BRIEF DESCRIPTION OF THE DRAWINGS
[0019] FIG. 1 and FIG. 2 are respectively a top perspective view
for showing a prior art evaporator and a schematic top perspective
view of the evaporator of FIG. 1 for showing the flow of
refrigerant, wherein portions of the evaporator are shown in
phantom lines.
[0020] FIG. 3 is a temperature interpretation graph for a second
line side of the evaporator shown in FIG. 1 and FIG. 2.
[0021] FIG. 4 is a refrigerant speed interpretation graph for the
evaporator shown in FIG. 1 and FIG. 2.
[0022] FIG. 5 is a top perspective view for showing an evaporator
according to an embodiment of the present invention.

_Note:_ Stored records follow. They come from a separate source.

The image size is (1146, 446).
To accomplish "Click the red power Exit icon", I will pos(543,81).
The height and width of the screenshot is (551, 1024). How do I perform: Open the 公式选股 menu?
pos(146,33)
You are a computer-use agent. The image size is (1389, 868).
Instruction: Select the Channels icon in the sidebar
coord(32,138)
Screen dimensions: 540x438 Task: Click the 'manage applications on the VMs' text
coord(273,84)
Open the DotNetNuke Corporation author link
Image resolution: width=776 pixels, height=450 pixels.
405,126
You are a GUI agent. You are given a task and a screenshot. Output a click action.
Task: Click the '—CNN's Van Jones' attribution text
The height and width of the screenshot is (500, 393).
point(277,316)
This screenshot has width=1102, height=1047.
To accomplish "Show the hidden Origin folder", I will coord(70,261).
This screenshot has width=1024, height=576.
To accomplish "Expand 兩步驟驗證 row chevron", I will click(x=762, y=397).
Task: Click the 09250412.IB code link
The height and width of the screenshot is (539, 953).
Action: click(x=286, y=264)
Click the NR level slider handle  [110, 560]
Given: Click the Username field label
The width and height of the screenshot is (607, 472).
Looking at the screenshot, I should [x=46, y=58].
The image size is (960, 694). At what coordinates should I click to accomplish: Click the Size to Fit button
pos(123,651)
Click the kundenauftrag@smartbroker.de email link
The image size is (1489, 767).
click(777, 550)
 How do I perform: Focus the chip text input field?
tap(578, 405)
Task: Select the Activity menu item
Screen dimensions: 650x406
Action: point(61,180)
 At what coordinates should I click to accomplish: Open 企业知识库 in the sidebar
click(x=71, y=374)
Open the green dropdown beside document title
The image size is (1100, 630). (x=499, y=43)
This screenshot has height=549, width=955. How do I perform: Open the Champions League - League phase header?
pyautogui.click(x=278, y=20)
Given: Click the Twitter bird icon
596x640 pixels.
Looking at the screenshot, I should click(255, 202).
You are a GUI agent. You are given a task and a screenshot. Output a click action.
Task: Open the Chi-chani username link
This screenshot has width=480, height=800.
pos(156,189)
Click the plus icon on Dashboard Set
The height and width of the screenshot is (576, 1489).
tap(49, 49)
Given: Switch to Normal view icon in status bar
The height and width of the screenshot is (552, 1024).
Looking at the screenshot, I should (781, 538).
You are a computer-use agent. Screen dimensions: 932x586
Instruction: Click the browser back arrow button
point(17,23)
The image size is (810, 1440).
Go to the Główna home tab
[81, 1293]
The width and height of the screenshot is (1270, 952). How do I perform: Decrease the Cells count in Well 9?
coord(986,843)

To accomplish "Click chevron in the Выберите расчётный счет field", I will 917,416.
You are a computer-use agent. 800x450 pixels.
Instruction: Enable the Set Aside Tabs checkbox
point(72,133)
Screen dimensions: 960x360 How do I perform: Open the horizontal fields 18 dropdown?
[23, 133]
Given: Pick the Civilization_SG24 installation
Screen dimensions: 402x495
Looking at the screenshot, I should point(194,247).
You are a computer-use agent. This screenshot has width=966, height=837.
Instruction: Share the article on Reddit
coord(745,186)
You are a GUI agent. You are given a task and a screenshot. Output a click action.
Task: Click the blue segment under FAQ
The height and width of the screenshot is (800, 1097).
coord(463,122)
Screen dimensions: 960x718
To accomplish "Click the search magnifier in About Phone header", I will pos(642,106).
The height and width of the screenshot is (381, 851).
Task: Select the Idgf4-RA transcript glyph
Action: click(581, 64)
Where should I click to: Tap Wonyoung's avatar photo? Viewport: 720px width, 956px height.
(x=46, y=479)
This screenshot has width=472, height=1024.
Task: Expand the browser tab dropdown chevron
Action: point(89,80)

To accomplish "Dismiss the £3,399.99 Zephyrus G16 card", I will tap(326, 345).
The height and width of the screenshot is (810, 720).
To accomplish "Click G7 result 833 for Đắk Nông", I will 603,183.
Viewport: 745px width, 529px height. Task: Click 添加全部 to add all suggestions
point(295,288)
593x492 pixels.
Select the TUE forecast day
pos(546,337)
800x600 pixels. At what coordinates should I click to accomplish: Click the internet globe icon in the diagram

[0023] FIG. 6 and FIG. 7 are schematic top perspective views for
showing the refrigerant flows of the evaporator shown in FIG. 5,
wherein portions of the evaporator are shown in phantom lines.
[0024] FIG. 8 is a front elevational view showing the evaporator
shown in FIG. 5.
[0025] FIG. 9A and FIG. 9B are top plan views for showing the
shapes of tubes and fins of the evaporator shown in FIG. 5 in
detail.
[0026] FIG. 10 is a top perspective view for showing the evaporator
according to another embodiment of the present invention.
[0027] FIG. 11 is a temperature interpretation graph for a second
line side of the evaporator according to the present invention.
[0028] FIG. 12 is a refrigerant speed interpretation graph for the
evaporator according to the present invention.
[0029] FIG. 13 is a graph for showing the relations between the
hydraulic diameter of the tubes, and a maximum temperature
difference and thermal performance of the evaporator according to
the present invention.
[0030] FIG. 14 is a graph for showing the relations between a core
part width and thermal performance of the evaporator according to
the present invention.
EXPLANATION OF ESSENTIAL REFERENCE NUMERALS IN THE DRAWINGS
TABLE-US-00001 [0031] 1000: evaporator 100: first header tank 200:
second header tank 300: inlet pipe 400: outlet pipe 500: core part
510: tubes 520: fins 530: side plate 600: baffles 700: partition
wall Wcore: width of core part A1: first area A2: second area A3:
third area A4: fourth area A5: fifth area A6: sixth area A7:
seventh area A8: second area St: flow path area of tube Lt: flow
path full circumference length of tubes
DETAILED DESCRIPTION OF EXEMPLARY EMBODIMENTS OF THE INVENTION
[0032] Hereinafter, an evaporator having the above-mentioned
features according to the preferred embodiments of the present
invention will be described in detail with reference to the
attached drawings.
[0033] FIG. 5 is a perspective view for showing an evaporator 1000
according to an embodiment of the present invention, FIG. 6 and
FIG. 7 are views for showing the refrigerant flows of the
evaporator 1000 shown in FIG. 5, FIG. 8 is a front view showing the
evaporator 1000 shown in FIG. 5, FIG. 9A and FIG. 9B are views for
showing the shapes of tubes 510 of the evaporator 1000 shown in
FIG. 5 in detail, FIG. 10 is a perspective view for showing an
evaporator 1000 according to another embodiment of the present
invention, FIG. 11 is a temperature interpretation graph for a
second line side of the evaporator 1000 according to the present
invention, FIG. 12 is a refrigerant speed interpretation graph for
the evaporator 1000 according to the present invention, FIG. 13 is
a graph for showing the relations between the hydraulic diameter of
the tubes 510, and a maximum temperature difference and thermal
performance, and FIG. 14 is a graph for showing the relations
between a core part width Wcore and thermal performance.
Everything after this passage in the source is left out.